--- SUPPLIED RECORDS Enclosed Below ---

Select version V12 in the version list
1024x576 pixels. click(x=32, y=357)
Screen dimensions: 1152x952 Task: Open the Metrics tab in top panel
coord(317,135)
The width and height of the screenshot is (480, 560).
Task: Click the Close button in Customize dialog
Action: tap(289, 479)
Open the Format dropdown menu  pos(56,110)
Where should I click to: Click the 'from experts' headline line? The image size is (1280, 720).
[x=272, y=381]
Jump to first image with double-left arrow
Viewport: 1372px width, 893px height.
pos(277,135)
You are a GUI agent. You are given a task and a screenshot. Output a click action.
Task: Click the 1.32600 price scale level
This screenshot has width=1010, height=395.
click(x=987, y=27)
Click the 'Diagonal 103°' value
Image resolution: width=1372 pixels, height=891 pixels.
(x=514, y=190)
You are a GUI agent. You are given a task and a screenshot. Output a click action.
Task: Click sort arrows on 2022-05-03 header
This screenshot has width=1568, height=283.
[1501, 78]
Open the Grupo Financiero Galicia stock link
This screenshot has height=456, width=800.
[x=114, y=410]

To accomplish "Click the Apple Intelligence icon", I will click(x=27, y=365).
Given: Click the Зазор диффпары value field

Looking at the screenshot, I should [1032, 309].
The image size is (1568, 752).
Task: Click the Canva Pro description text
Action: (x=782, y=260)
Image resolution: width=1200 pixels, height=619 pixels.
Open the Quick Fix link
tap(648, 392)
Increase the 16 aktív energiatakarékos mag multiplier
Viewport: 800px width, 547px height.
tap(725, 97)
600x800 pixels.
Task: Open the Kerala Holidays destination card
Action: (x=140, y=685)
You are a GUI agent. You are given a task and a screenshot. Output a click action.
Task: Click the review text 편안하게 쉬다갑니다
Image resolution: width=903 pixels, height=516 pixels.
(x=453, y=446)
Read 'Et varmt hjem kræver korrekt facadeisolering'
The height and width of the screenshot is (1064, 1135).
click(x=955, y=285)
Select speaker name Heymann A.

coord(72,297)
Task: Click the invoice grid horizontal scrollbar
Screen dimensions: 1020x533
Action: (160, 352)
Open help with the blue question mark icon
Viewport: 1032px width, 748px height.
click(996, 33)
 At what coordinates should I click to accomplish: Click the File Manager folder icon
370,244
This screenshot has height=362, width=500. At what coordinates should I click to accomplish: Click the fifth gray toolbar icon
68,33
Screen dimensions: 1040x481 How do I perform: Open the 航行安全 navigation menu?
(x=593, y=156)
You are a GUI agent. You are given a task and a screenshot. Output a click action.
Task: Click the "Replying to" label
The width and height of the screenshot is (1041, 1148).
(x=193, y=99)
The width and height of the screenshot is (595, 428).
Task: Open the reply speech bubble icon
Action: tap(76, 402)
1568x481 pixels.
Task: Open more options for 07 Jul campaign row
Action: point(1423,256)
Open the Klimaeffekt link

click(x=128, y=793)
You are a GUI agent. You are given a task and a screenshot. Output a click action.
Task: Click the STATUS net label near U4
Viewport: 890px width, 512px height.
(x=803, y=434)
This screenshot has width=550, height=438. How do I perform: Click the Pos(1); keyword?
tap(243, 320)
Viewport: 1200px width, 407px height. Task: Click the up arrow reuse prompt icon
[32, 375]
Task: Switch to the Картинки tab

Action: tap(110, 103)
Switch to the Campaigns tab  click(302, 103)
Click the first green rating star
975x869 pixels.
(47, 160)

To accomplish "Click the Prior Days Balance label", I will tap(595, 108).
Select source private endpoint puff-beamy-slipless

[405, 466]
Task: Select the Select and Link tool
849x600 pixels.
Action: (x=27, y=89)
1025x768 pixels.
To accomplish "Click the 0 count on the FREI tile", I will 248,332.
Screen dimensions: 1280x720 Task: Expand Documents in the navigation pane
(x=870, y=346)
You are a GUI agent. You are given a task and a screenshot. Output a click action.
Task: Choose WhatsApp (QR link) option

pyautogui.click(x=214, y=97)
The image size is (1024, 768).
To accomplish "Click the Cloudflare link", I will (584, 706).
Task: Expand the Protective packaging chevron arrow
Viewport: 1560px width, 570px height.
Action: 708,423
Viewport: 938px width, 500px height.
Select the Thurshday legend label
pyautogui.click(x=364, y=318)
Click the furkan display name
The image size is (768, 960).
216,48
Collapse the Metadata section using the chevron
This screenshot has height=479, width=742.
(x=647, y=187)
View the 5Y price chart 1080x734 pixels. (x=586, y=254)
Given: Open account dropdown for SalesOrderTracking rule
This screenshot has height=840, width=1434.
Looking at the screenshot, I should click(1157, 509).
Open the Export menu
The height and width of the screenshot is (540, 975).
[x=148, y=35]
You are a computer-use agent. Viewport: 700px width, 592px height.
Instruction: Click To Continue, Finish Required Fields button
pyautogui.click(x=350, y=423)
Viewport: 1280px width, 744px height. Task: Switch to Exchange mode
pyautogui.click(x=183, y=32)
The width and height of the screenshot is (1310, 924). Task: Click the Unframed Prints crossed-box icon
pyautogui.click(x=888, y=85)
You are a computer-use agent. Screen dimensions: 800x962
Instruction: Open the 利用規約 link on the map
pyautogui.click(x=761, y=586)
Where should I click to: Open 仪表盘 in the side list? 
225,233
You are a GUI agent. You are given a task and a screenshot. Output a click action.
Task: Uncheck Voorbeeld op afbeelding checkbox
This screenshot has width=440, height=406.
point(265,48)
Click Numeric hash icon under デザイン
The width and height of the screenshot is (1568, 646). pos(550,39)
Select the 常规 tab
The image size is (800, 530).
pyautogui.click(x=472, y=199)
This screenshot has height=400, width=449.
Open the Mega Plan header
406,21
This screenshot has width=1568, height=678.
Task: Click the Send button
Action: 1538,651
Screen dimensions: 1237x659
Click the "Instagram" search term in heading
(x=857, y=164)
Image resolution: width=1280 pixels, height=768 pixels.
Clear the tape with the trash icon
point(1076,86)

--- End of Enclosed SUPPLIED RECORDS ---

◆ **WHAT THE TASK ASKS**: Filter the material for the word "computer" and copy each matching line.

◆ **ANSWER FOR THIS EXERCISE**:
You are a computer-use agent. Viewport: 700px width, 592px height.
You are a computer-use agent. Screen dimensions: 800x962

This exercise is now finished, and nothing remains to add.